**EXERCISE INSTRUCTIONS**:
1. Translate this sentence from the forum post on the Kanger Subtank airflow mod into Spanish: "There arent much modding involved getting the Mini deck to work in the subtank."
2. Carry on the forum post about the Kanger Subtank airflow mod from the point where it stops.

**EXCERPTED PASSAGE**:
══════

# Kanger Subtank 25mm increased airflow mod



## Smokyg (26/2/15)

So after a lot of disappointment with Kanger releasing the Subtank Mini two days after i bought the original Subtank I decided that the reduced airflow in RBA mode is not going to cut it for me, although the standard OCC coils just didn't do it for me on a mech.. So the Modding journey begins here... 

What you will need :
1. Kanger Subtank 25mm 
2. Kanger Subtank mini RBA Deck
3. A hacksaw
4. A screwdriver

There arent much modding involved getting the Mini deck to work in the subtank. Apologies for not having photos of the critical mods but a simple explanation will have you vaping with massive air in no time...

══════

**ENTRIES SUPPLIED**:

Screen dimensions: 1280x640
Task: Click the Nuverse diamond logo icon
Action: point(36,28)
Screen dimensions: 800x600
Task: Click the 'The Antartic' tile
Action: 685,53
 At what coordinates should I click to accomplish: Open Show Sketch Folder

══════

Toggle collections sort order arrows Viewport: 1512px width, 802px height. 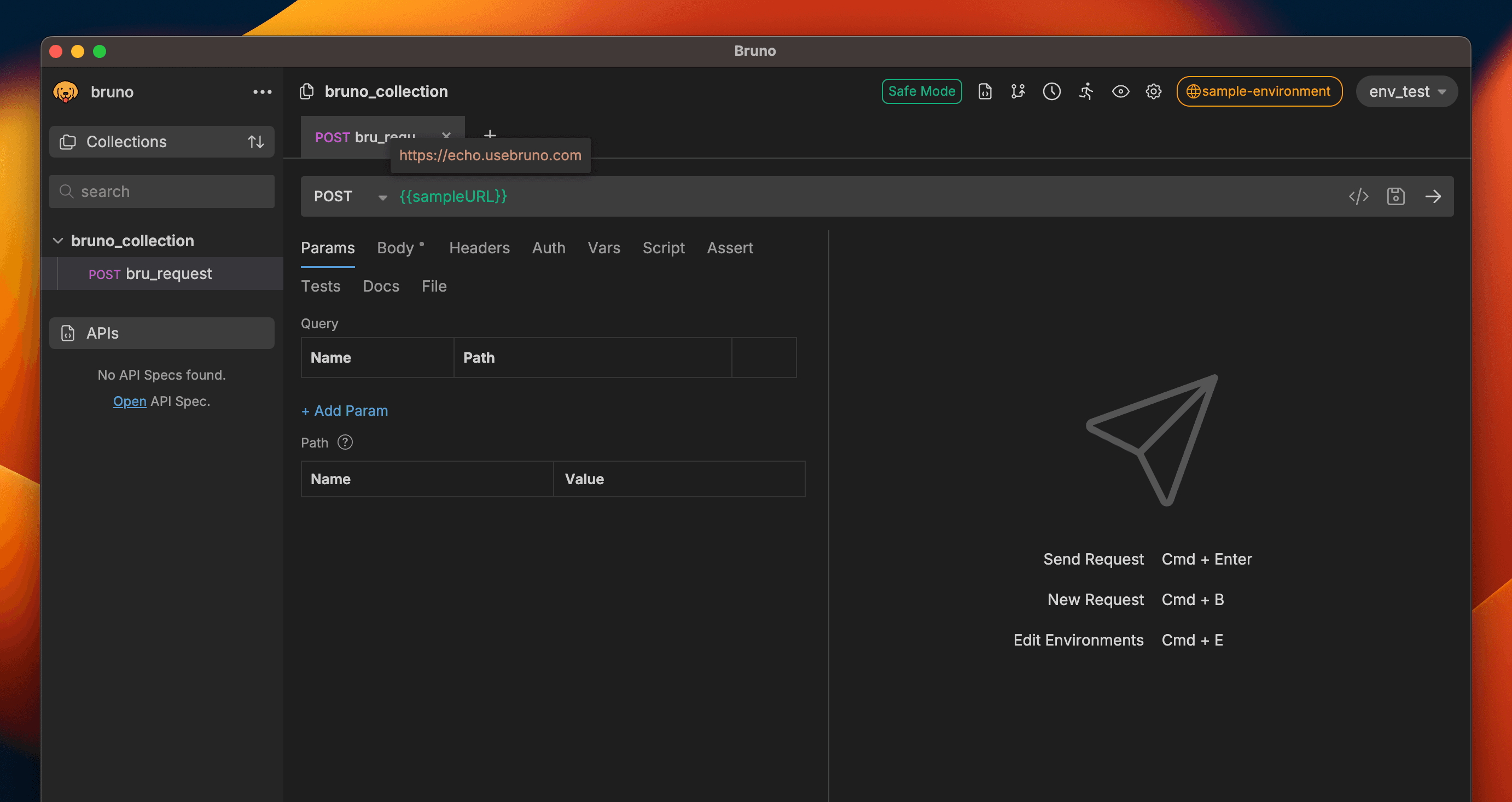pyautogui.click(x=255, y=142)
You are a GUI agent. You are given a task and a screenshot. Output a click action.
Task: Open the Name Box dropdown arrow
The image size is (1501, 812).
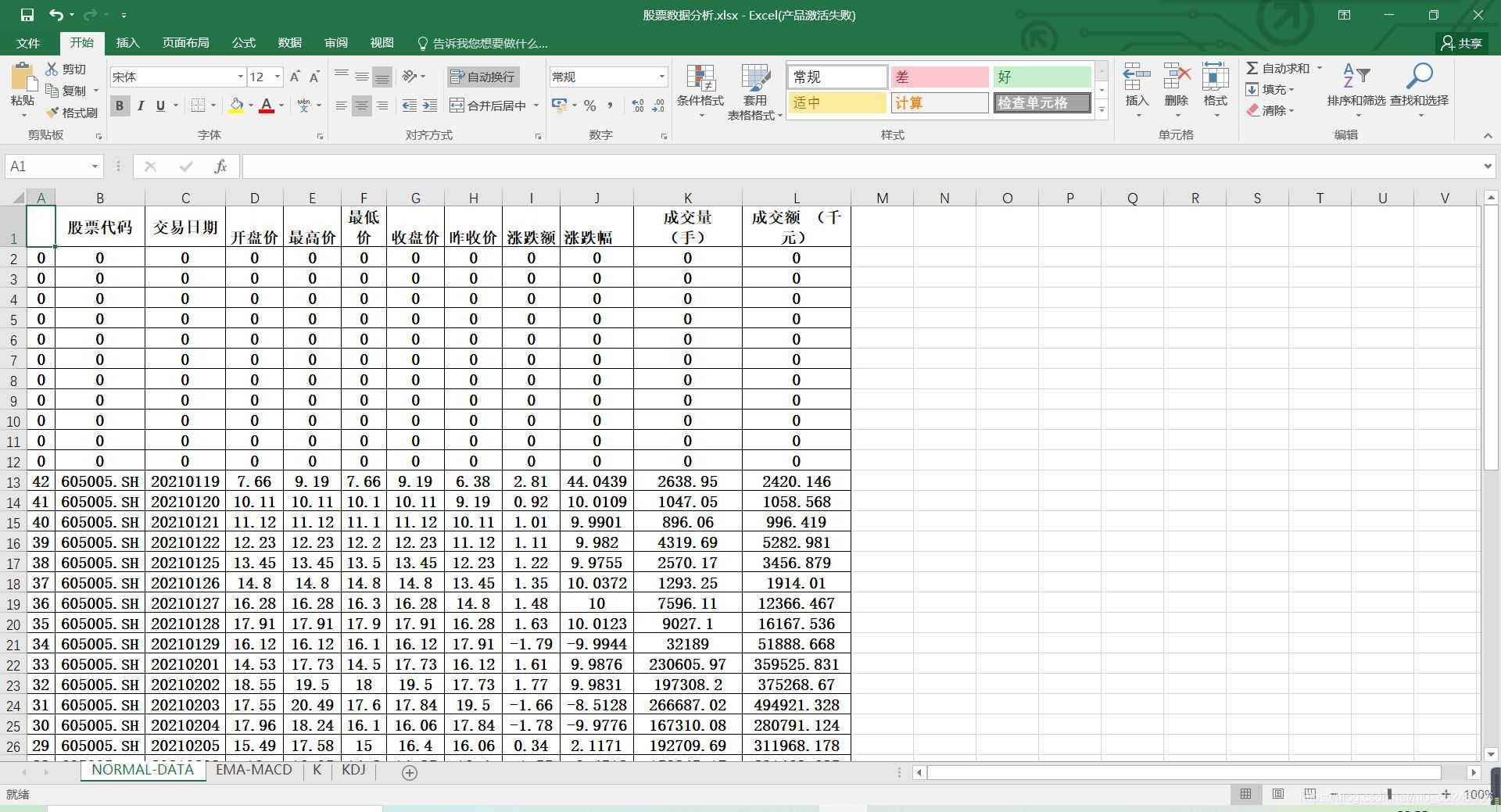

══════

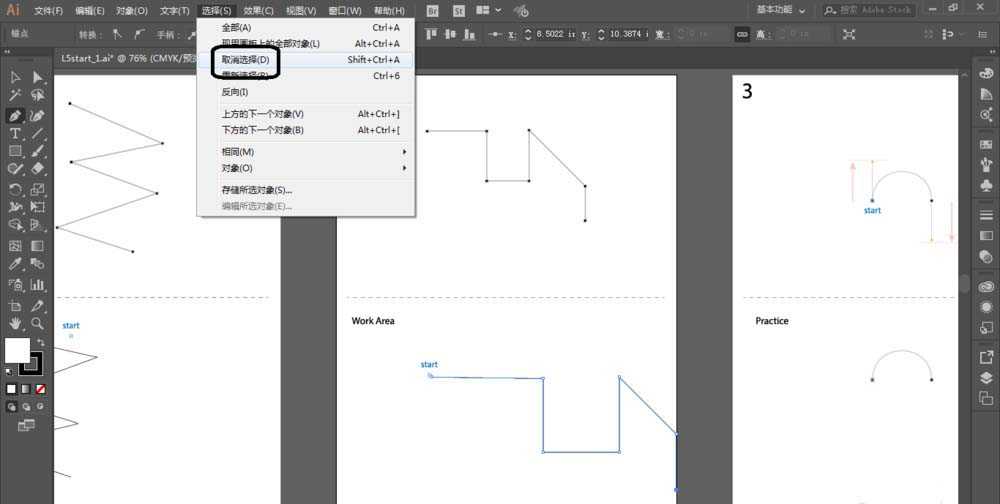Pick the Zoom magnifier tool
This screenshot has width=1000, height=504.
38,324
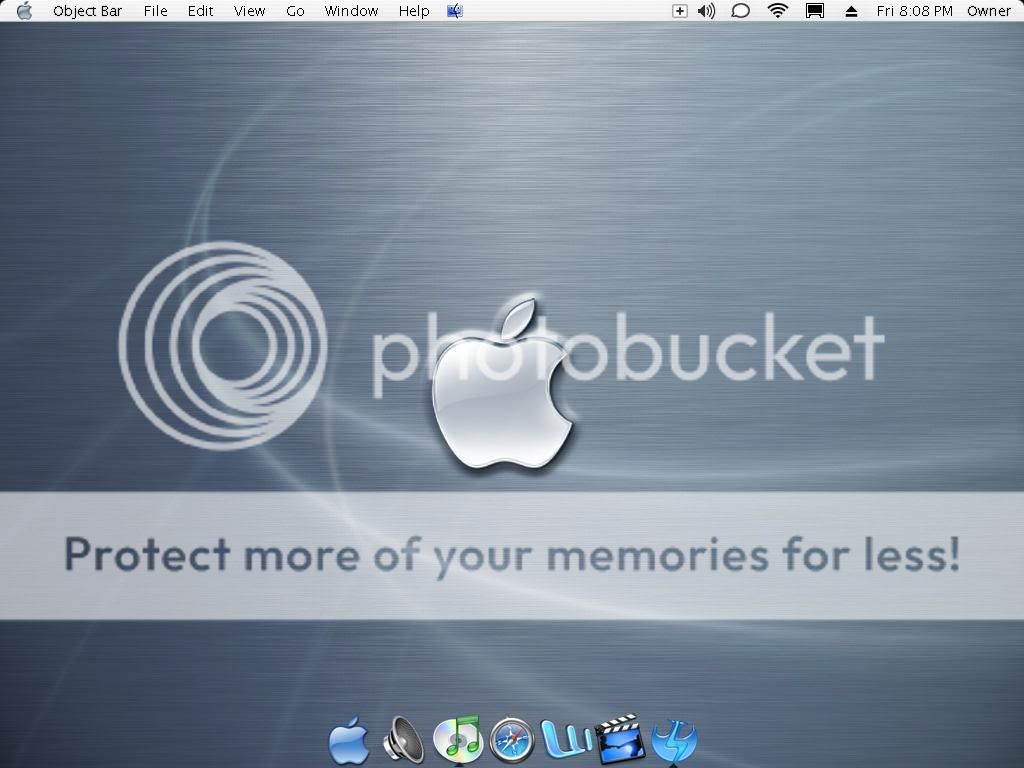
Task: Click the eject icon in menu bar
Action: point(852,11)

══════

**RESULTS OF THE EXERCISE**:
1. No hace falta mucha modificación para que la base Mini funcione en el Subtank.

2.
Step 1 :
Procure a Mini RBA deck

Step 2 :
Remove the positive pin out of the lower deck on the Subtank and turn it around so the shortened Mini RBA deck can make a connection (You will have to adjust your mod's pin to go in a bit deeper.)

Step 3 :
Saw 3.5mm off of your subtank's OCC top cap to prevent it from pushing in to deep into the RBA in turn pushing the coil and creating a short.

Step 4 :
Coil, wick, pill her up and vape like you have never vaped before...

Reactions: Like 1 | Winner 1


----------



## Reinhardt (26/2/15)

Brilliant! Getting Subtank mini air out of a Subtank. Well done man!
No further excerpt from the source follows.